Abstract
We have investigated the expression of Oct-4, Suz-12, and Cripto-1, as presumptive “stemness” genes, and of connexin 43 (Cx43), Cx32 and androgen receptor (AR), as cell differentiation genes, in two human prostate cancer cell lines, PC3 and LNCaP. This aiming to define molecular profiles of prostate cancer stem cells for a better understanding of prostate carcinogenesis and tumor progression, as well as for prognostic or therapeutic purposes. Cells were grown in 3-dimensional (3D) cell cultures to favor clonal expansion of cancer stem and early progenitor cells, and compared to cells grown in 2-dimensional (2D) cell cultures. Under 3D culture conditions, LNCaP cells and PC3 cells generated cell spheroids and aggregates, respectively. Under this condition, the expression of candidate stemness genes markedly increased with respect to 2D cell cultures up to day 4 of culture but drastically fell thereafter, while connexin genes gradually decreased up to day 6, where upon, a rise of AR transcript could be observed. Our data suggest that Oct-4+/Suz-12+/Cripto-1+ cells represent human prostate cancer stem or early progenitor cells and that this molecular profile could be used to screen several tumor promoters and/or chemotherapeutic agents, to obtain prognostic indication and to predict response of patients to treatment.
Highlights
While the cellular origin of cancer remains unresolved, two long-time competing hypotheses, namely the “stem cell theory” [1] and the “de-differentiation theory” of cancer [2], have enticed new interest because of recent advances in stem cell research and molecular oncology
Using conditions that favor the clonal expansion of cancer stem cells, we have found that the expression of all three potential cancer stem cell markers raised initially in both the highly tumorigenic prostate cancer cell line PC3, and the weakly malignant prostate cancer cell line LNCaP, but decreased thereafter presumably as a consequence of a partial cell differentiation, in accordance to the results of previous studies on other cell model systems [45]

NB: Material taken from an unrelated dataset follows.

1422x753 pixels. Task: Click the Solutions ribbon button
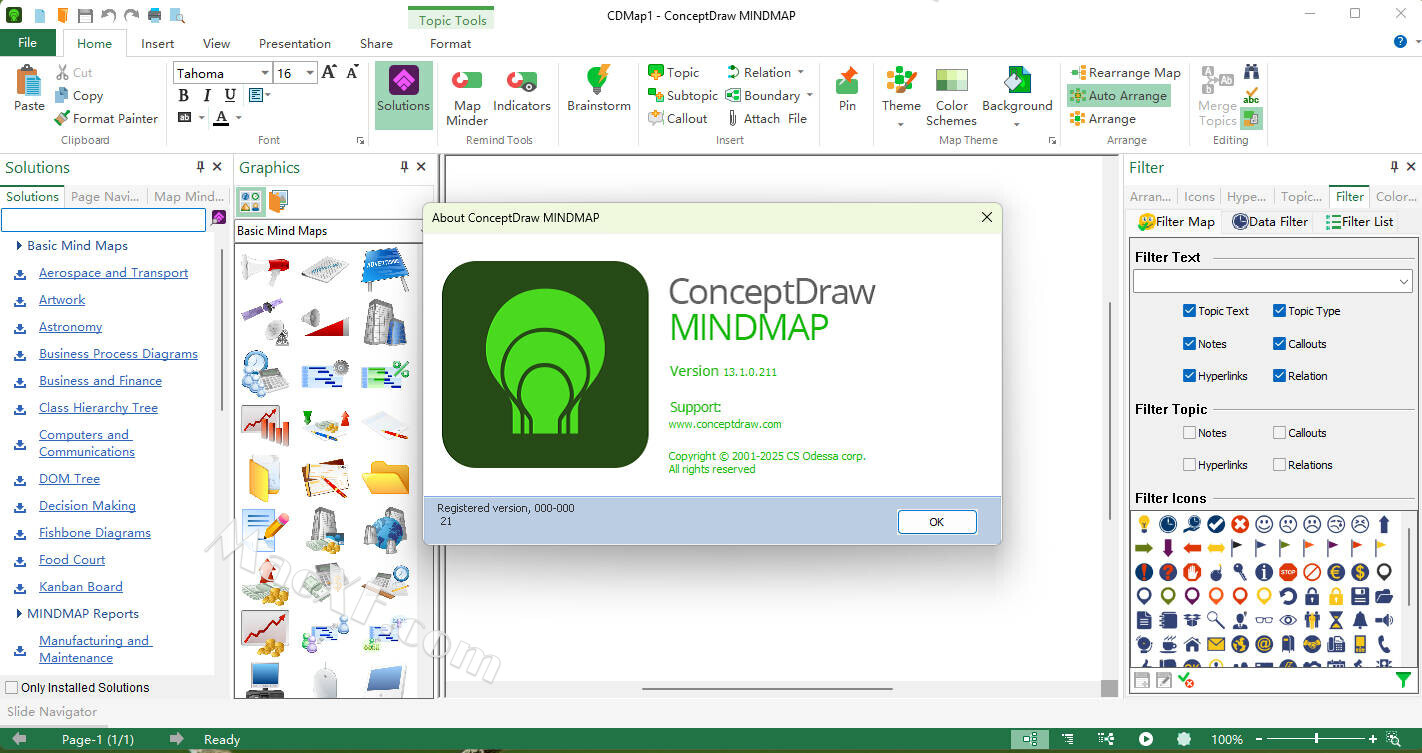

In this study we have investigated the expression of both presumptive cancer stem cell markers and cell differentiation markers in two established human prostate cancer cells, LNCaP and PC3, aiming to define molecular profiles of potential cancer stem and cancer non-stem cells within either cell line
Summary
While the cellular origin of cancer remains unresolved, two long-time competing hypotheses, namely the “stem cell theory” [1] and the “de-differentiation theory” of cancer [2], have enticed new interest because of recent advances in stem cell research and molecular oncology. The ideas that cancer is a “disease of cell differentiation” [4], a “stem cell disease” [5] and “oncogeny as partially-blocked ontogeny” [6] depend on the original target cell, that leads to cancer, being an adult stem cell. Even though each tumor contains genotypic/phenotypic–diverse cells, they all seem to have originated from a single “cancer stem cell”, in that they are clonally-derived [7,8]. Adult human stem cells have been isolated or identified from human kidney [17,18], breast [19], pancreas [20], mesenchyme [21], liver [22] and prostate [23,24,25]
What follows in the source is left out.